Beantwoord uit het artikel over de Huttenweek deze vragen:
(a) Aan hoeveel kinderen deden er in de drie dorpskernen ongeveer mee?
(b) Wat is in Limmen het thema?
(c) Wat staat er voor de boerderij aan de Boomgaard nr. 1-2?

=== LEESTEKST ===

Zeshonderd kinderen beleven prachtige tijd tijdens Huttenweek

Castricum/Limmen/Akersloot – Traditiegetrouw wordt de laatste week van de schoolvakantie afgesloten met het bouwen van een Timmerdorp. In de drie dorpskernen deden hier deze keer zo’n zeshonderd kinderen aan mee. Het mooie weer en het samen klussen zorgden voor een gezellig sfeertje. De redactie deed een rondje langs de drie Timmerdorpen.

Door Henk de Reus

In Limmen kunnen de kinderen deze keer hun creativiteit op het thema ‘Op de boerderij’ loslaten. Jop, Seth, Mees, Abel, Mitch, Collin, Sil en Ramon bewijzen met hun boerderij aan de Boomgaard nr. 1-2 waar samenwerking toe kan leiden. Het is een complete boerderij geworden met een binnen- en buitenstal voor het vee en een opslag voor hooi. Buiten lopen schapen en kippen. Nou ja, lopen? De kippen zitten niet ‘op’ stok, maar ‘aan’ een stok die in de grond steekt. Dit geldt ook voor de schapen. Voor de boerderij staat een brievenbus en een melkbus. Seth heeft iets met boeren. ,,Ze maken lange dagen met het melken van hun koeien en ze hebben nooit vakantie. Als het melk niet in de supermarkt terecht komt hebben wij ook geen melk meer.’’ Een waarheid als een koe.

=== BESCHIKBARE GEGEVENS ===

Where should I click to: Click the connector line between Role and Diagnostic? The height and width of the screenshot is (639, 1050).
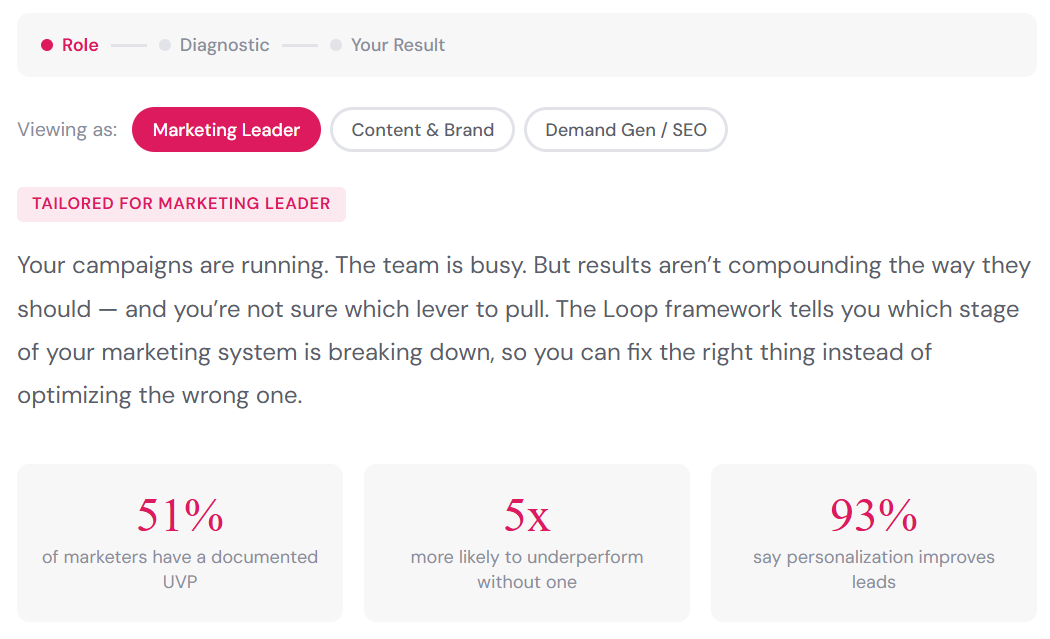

===

§ **OPLOSSING**:
(a) Zo'n zeshonderd kinderen.
(b) 'Op de boerderij'.
(c) Een brievenbus en een melkbus.